Pop-Culture | Posted by Julie Z on 07/1/2012
Support Women Artists Sunday: First Aid Kit
Prodigious Swedish teenagers Klara (17) and Johanna Söderberg (19), AKA First Aid Kit, have been gathering fans apace since the release of their ‘Drunken Trees’ EP in February 2009. They are proud to have since released their glorious debut full length, The Big Black and The Blue.
Spending their formative years drinking from the fountain of American classics – everything from Buffy Sainte-Marie (you can hear FAK’s revamped version of her 1964 protest classic ‘Universal Soldier’ here, to the likes of Conor Oberst – it shaped their way with song writing, arrangements and even the use of a second language. Audiences have been falling at their feet, enraptured by their pure, shimmering voices in harmony.
Until now they have been rightfully praised for their astonishing cover versions, such as their infamous YouTube phenomenon of Fleet Foxes’ ‘Tiger Mountain Peasant Song’, but First Aid Kit are now unveiling some remarkable songs of their own. The first flourishes can be heard on this masterly debut album, built around the sweeping majesty and almost telekinetic, intricate weaving of their voices. Sounding like the dreamy and spectral nieces of the Indigo Girls or Michelle Shocked coming in from the campfire to settle at the Stockholm kitchen table, the Söderberg’s distil all of their collective influences and make them their own.

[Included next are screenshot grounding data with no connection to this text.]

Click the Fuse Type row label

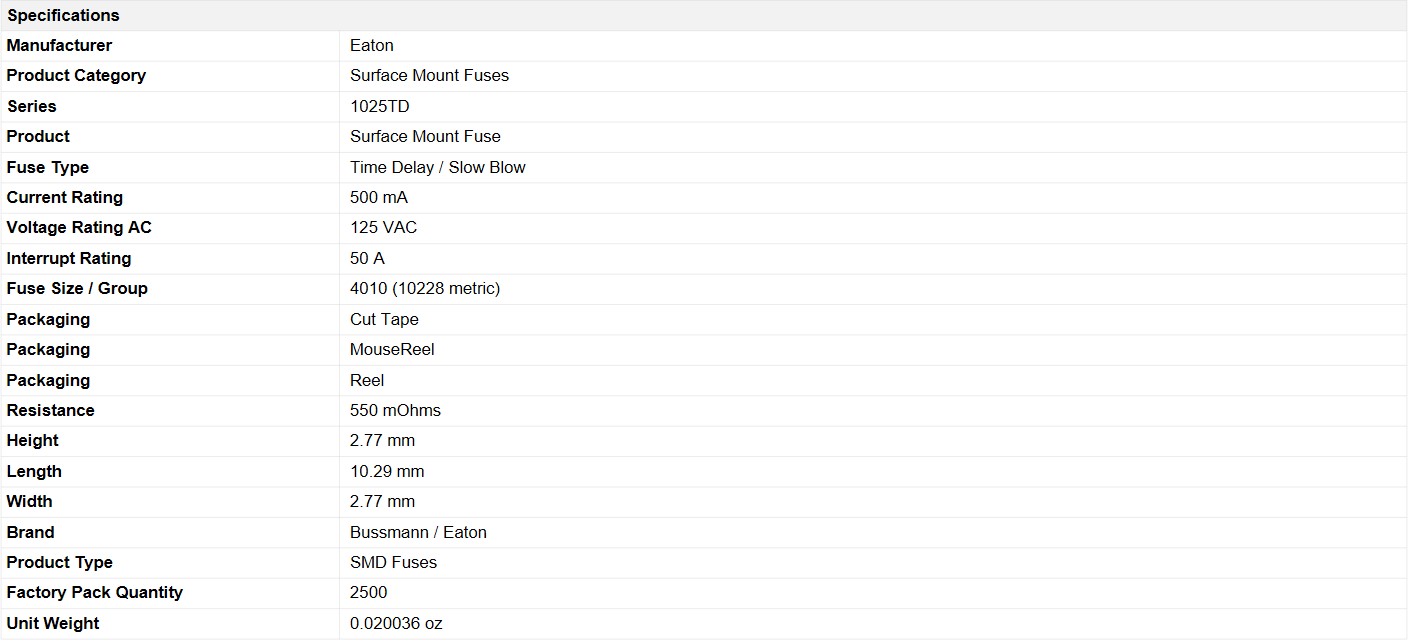pos(48,167)
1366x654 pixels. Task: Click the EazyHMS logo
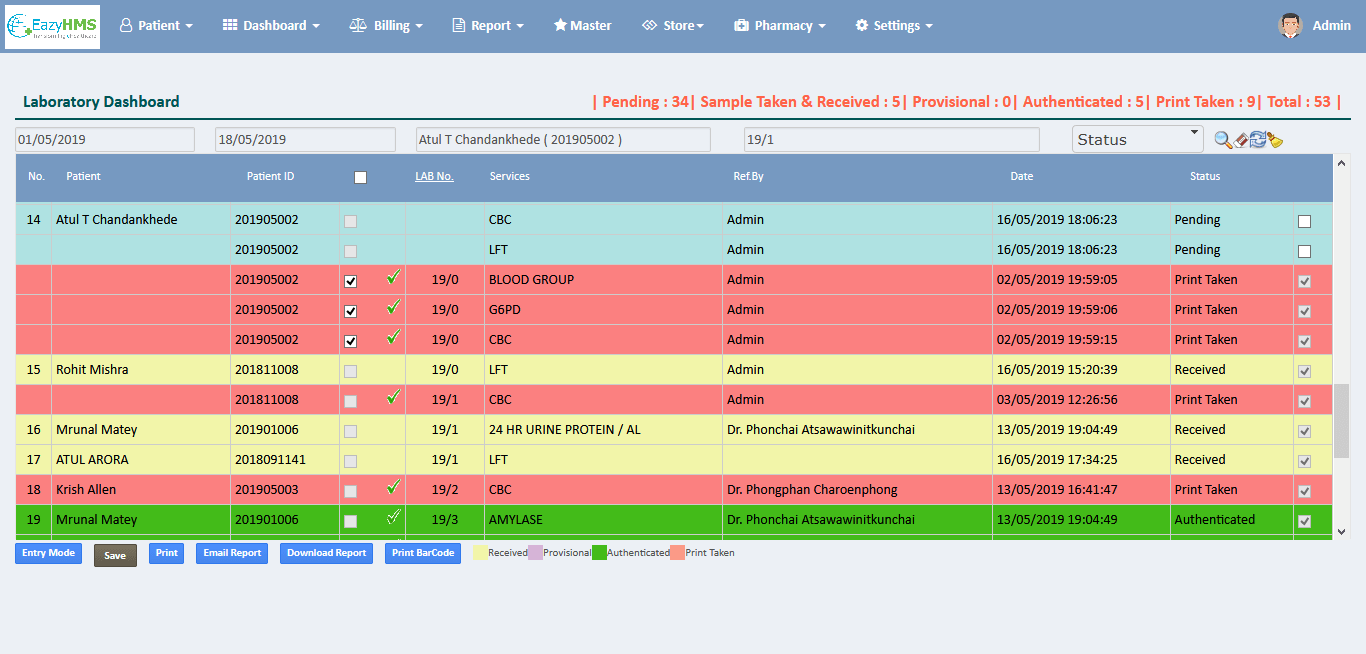[x=52, y=26]
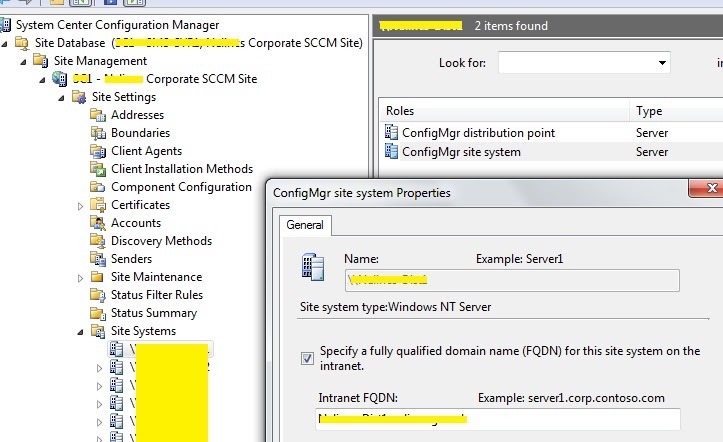The width and height of the screenshot is (723, 442).
Task: Click the Addresses folder icon
Action: click(98, 115)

Whereas Wendy and Bonnie made a play for tripped-out girl-pop many moons ago, FAK are staking out the ground for wise-beyond-their-years, country-tinged pop. The songs seep under the skin and claw at you. Surface playfulness is deceiving as the tracks take on a darker hue in places, but both elements work perfectly together to create a trance-like quality. This is very special, indeed. Recorded by the band and their father at “Cellar Door” (their house in Stockholm), with small yet purposeful flashes of drumming from friend Charlie Smoliansky, the sisters wrote all the songs, and also designed all the complementary, sepia-toned artwork.